You can probably anticipate my response by now: we only need one credible model entailing extremely high stakes in order to establish high stakes in expectation. And “credible” here does not even require high credence.

Compare Thorstad’s classic argument:

I show that pessimism is unlikely to ground the overwhelming importance of existential risk mitigation unless it is coupled with an empirical hypothesis: the time of perils hypothesis. However, I argue, the time of perils hypothesis is probably false. I conclude that existential risk pessimism may tell against the overwhelming importance of existential risk mitigation.

His paper’s conclusion more modestly calls the arguments for the time of perils hypothesis “inconclusive”. But either way, the time of perils hypothesis can (and should) rationally shape our expected value judgments without needing to be conclusively established or even probable. Warranting some non-negligible credence would suffice. Because, again, even just a 1% chance of extremely high stakes establishes high stakes in expectation.

The way expected value works, high stakes can get ruled in by a single credible scenario (absent a counterbalancing case with values inverted), and only ruled out by establishing that there is no way to rule them in. To seek to establish low expected value via appeal to a single “best guess” model or scenario is tempting but ultimately misguided. To rule out high stakes, you need to establish that the most longtermist-friendly scenario or model is not just unlikely, but vanishingly so.[3]

  1. ^

    In particular, I take it that there are many candidate interventions whose potential for vast positive value is not counterbalanced by a comparable risk of vast negative value. We can thus attribute vastly positive expected value—while we face immense uncertainty, we are not completely clueless about what sorts of things are apt to be good for the longterm future.

  2. ^

    This assumes a simple total axiology for valuing lives. Some may wish to give extra moral weight to avoiding outright unacceptable outcomes (like early extinction) compared to “luxury benefits” like increasing population further above a generally acceptable-seeming level.

  3. ^

    To be clear, people are perfectly entitled to assign vanishingly low credence to claims when they sincerely believe it warranted—I certainly don’t mean to rule this out as a matter of form. (It’s how I’m inclined to dismiss Pascalian muggers, after all.) I take the sorts of scenarios discussed above to be, despite their very uncertain and speculative nature, vastly more substantively credible than the claims of Pascalian muggers. But there’s certainly plenty of room for further substantive dispute about what credences are really warranted in all these cases.

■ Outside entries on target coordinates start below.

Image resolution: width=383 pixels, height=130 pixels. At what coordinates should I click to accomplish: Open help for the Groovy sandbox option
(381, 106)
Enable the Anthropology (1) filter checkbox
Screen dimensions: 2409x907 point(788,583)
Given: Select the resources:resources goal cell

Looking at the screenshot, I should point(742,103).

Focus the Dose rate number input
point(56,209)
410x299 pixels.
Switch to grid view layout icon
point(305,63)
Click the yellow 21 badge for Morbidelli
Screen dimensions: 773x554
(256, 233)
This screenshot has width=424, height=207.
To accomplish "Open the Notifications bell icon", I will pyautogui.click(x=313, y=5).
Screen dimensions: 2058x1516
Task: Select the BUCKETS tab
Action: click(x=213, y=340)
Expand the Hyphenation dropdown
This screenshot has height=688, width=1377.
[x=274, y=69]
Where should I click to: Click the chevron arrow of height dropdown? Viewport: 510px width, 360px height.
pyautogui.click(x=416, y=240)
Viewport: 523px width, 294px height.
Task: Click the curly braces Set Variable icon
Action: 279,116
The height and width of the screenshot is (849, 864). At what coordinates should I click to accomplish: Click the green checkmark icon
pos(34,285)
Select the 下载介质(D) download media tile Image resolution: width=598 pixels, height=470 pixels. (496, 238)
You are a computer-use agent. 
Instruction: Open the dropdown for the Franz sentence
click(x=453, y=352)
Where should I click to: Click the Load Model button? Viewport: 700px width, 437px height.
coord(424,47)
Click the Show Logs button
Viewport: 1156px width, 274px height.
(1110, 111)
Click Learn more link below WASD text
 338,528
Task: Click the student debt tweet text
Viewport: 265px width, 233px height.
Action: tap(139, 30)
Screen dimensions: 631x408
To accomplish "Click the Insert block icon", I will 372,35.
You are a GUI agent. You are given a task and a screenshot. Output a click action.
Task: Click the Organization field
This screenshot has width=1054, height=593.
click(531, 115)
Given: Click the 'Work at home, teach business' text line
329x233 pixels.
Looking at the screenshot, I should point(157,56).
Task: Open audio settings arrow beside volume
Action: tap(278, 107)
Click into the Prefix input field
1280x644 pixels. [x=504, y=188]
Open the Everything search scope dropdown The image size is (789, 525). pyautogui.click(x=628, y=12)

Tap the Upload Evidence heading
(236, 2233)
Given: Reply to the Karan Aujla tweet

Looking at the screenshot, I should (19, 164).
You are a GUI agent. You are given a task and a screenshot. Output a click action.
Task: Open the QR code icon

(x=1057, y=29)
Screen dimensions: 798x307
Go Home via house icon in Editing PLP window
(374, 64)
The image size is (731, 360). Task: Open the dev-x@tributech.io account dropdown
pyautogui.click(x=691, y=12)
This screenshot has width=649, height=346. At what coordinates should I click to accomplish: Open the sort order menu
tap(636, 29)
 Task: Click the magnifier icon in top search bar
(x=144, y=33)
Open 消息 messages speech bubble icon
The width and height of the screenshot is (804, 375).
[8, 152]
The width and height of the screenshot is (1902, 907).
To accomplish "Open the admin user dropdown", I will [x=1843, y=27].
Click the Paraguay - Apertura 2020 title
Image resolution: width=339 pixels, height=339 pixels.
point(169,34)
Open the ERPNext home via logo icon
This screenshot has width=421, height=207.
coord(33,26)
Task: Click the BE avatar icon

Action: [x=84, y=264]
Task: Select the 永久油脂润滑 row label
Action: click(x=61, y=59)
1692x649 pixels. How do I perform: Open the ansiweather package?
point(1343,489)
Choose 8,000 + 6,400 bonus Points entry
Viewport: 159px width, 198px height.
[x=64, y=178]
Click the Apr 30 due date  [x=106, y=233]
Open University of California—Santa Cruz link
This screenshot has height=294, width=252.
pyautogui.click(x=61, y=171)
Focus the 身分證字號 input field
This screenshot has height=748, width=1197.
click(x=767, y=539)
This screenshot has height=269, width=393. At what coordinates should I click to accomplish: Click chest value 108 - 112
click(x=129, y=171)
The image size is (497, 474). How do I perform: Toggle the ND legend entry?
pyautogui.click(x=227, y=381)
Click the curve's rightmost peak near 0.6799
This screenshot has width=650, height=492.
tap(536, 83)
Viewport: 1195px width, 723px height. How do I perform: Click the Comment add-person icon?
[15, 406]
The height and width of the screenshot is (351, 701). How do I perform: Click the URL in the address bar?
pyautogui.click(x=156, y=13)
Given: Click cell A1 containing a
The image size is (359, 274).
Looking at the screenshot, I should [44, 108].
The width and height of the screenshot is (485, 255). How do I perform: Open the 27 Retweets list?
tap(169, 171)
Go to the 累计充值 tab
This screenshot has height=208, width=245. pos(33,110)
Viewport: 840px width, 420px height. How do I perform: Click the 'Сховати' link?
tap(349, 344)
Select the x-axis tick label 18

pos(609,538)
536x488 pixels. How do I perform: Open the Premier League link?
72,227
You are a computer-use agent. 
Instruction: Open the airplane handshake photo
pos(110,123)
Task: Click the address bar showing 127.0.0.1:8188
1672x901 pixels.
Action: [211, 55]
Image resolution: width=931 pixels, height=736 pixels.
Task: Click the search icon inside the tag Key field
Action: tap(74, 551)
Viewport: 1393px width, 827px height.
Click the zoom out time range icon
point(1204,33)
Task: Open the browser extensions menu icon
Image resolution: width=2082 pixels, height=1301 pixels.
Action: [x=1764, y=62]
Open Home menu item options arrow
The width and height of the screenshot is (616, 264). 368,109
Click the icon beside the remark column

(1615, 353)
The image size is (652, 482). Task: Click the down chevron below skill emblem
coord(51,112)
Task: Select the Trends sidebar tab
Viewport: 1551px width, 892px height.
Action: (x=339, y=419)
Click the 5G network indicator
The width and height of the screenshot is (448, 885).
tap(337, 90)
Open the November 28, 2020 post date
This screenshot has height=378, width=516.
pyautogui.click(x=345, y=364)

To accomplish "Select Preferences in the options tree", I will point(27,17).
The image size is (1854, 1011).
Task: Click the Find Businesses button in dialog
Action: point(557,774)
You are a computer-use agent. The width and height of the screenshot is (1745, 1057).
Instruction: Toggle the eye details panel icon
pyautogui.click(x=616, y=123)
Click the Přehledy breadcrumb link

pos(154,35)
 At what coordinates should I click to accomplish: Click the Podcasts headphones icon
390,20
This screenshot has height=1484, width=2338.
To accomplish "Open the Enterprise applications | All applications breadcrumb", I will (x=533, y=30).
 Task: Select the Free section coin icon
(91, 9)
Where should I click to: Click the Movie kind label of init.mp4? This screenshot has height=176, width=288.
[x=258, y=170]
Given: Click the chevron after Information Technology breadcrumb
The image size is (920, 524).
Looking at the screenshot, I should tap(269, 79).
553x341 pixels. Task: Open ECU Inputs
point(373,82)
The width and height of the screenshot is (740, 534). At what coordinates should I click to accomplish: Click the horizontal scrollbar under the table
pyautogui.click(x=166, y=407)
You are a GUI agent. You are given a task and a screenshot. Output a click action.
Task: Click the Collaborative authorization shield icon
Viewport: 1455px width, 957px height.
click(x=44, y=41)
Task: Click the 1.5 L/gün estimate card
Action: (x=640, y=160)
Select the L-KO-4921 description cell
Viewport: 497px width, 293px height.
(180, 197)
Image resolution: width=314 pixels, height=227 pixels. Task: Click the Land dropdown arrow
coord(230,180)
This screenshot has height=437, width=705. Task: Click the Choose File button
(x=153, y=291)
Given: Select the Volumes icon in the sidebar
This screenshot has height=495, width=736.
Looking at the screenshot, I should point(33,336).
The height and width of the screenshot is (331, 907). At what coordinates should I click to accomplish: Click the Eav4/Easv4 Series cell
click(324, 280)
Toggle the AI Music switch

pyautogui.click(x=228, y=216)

Anthony DiGiovanni @ 2025-10-21T09:50 (+10)

Moreover, I take it that there is very little credibility to the opposite view, that we should regard the inverse of the above claims as disproportionately likely by default. So if you give some (higher-order) credence to views or models implying cluelessness, and some to views on which we can often reasonably expect commonsensically good things to be long-term good, then it seems the positive expectations could trivially win out

I don't think this works, at least at the level of our empirical credences, for reasons I argue here. (I think the crux here is the "insensitivity to mild sweetening" of imprecise expectations / incomplete preferences; more on that here.)

I do think what you say might work as a response to the precise Bayesian epistemic diffusion model, to be clear, but that's not the strongest case for cluelessness.